• **APPLY WHAT YOU READ**:
A) According to the earthquake report, how many people left homeless by the quakes were staying in temporary shelters?
B) Repeat word for word the passage of the earthquake report starting with "People in the" and going on through "brought under control.".

• **GIVEN TEXT**:
----------
About 80,000 people were being treated in hospital, while 1.05 million left homeless by the quakes were in temporary shelters, Turkish Vice President Fuat Oktay told reporters overnight.
Across the devastated region, people waited for news of missing loved ones. Soner Zamir and Sevde Nur Zamir were squatting on Saturday in front of a mangled building in Kahramanmaras where his parents and grandparents lived.
“Some people came out yesterday but now there is no hope. This building is too shattered for life,” Zamir said.
New graves
New graves covered a hillside outside Gaziantep, some marked with flowers or small Turkish flags flapping in the breeze.
A young woman squatted next to one, holding her face. By another, a woman broke down in sobs as a boy tried to comfort her. Beyond them, rows of freshly dug graves were laid out, waiting to be filled as the city prepared to bury its dead.
Among the living, survivors feared disease, with basic infrastructure smashed.
“If people don’t die here under the rubble, they’ll die from injuries, if not they will die from infection. There is no toilet here. It is a big problem,” said Gizem, a rescue worker from the southeastern province of Sanliurfa.
UN aid chief Martin Griffiths, who described the earthquake as “the worst event in 100 years in this region”, praised Turkey’s emergency response, saying it was his experience that people in disaster zones were always disappointed early in relief efforts.
In an interview with Sky News that, he said: “I am sure (the death toll) will double or more.”
Erdogan
The disaster hit as Erdogan prepares for national elections scheduled to be held by June, and at a time when his popularity was already eroding amid the soaring cost of living and a slumping Turkish currency.
Even before the quake, the vote was seen as Erdogan’s toughest challenge in two decades in power. Since the disaster he has called for solidarity and condemned what he called “negative campaigns for political interest”.
People in the quake zone and opposition politicians have accused the government of a slow and inadequate relief early on and critics have said the army, which played a main role after a 1999 earthquake, was not involved fast enough.
Erdogan has acknowledged some problems with Turkey’s initial response, notably getting aid into a region where transport links were damaged but said the situation was subsequently brought under control.
Questions are also starting to be asked about the soundness of buildings in the quake-hit zone.
----------
• **RECORDED DATA**:
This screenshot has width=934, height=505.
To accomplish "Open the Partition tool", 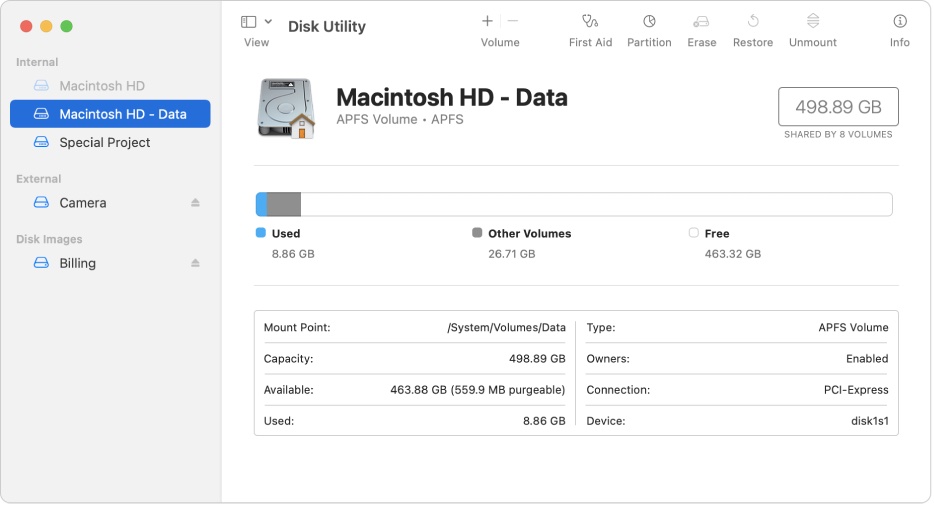I will coord(649,21).
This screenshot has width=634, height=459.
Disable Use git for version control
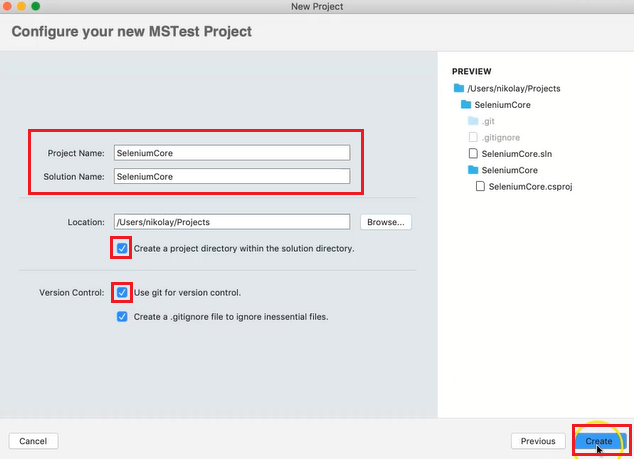(122, 292)
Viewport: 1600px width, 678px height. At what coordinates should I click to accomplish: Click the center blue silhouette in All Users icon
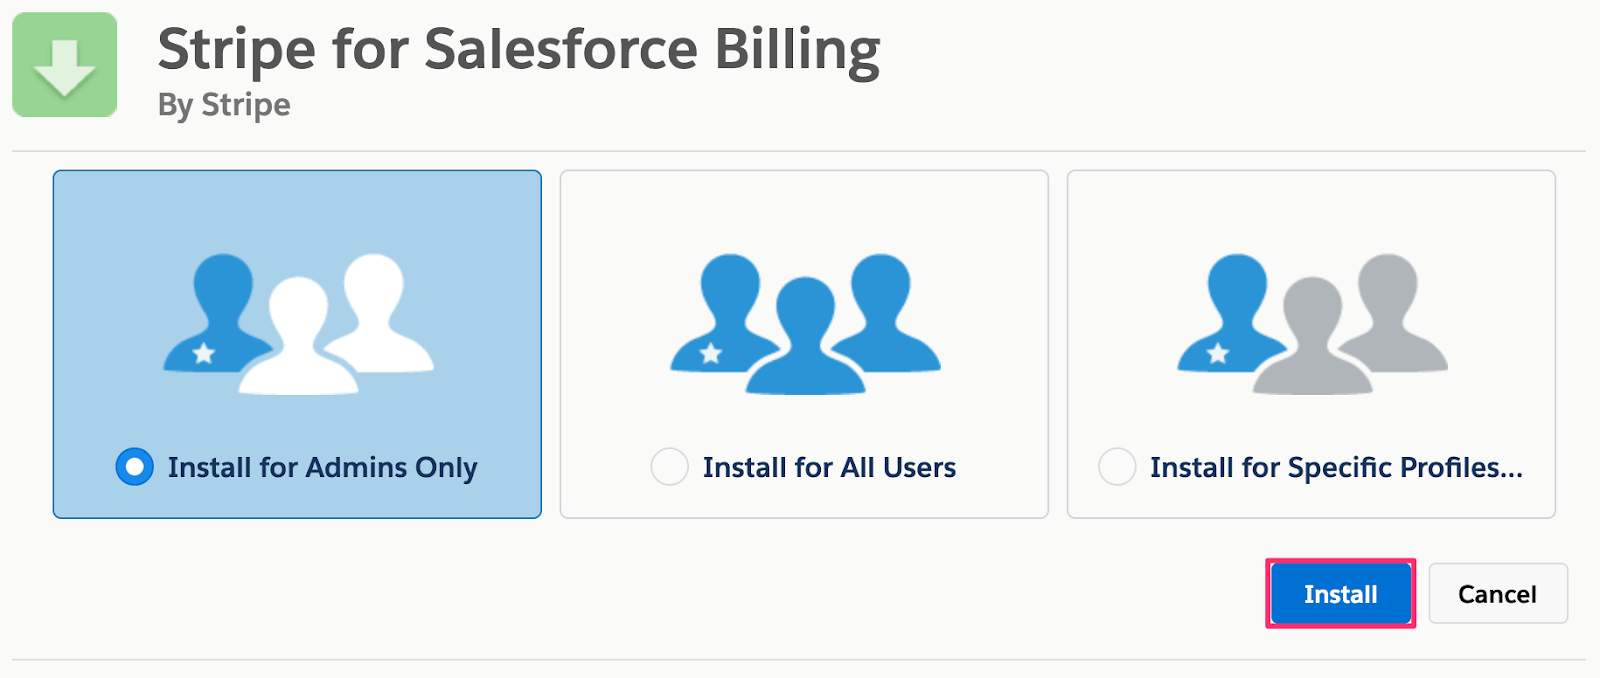pos(806,336)
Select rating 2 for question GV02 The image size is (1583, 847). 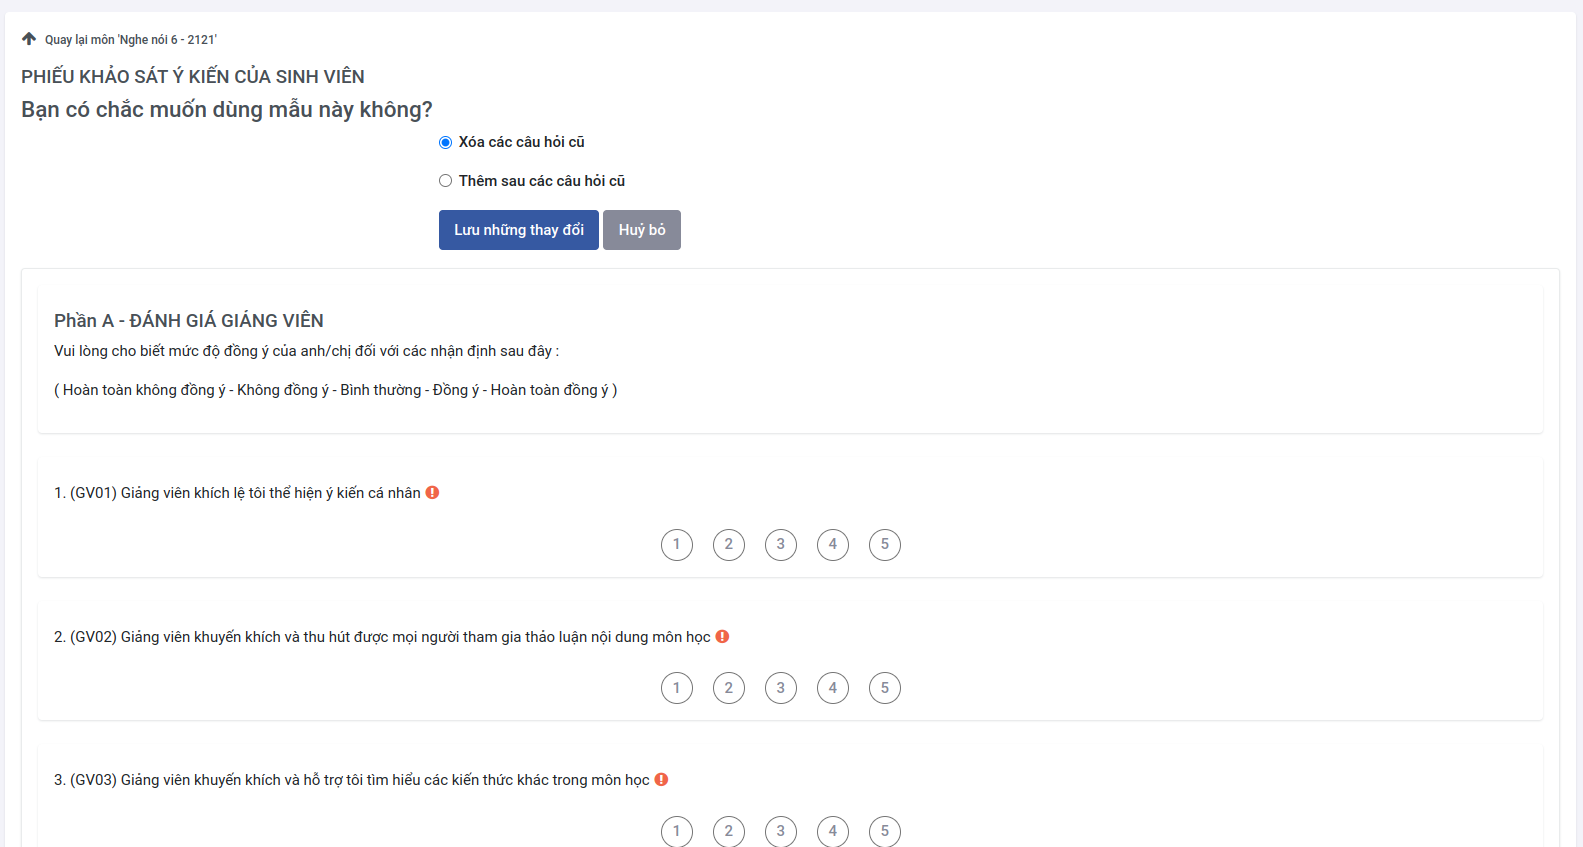coord(729,688)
----------
• **ANSWERS GIVEN**:
A) 1.05 million people.

B)
People in the quake zone and opposition politicians have accused the government of a slow and inadequate relief early on and critics have said the army, which played a main role after a 1999 earthquake, was not involved fast enough.
Erdogan has acknowledged some problems with Turkey’s initial response, notably getting aid into a region where transport links were damaged but said the situation was subsequently brought under control.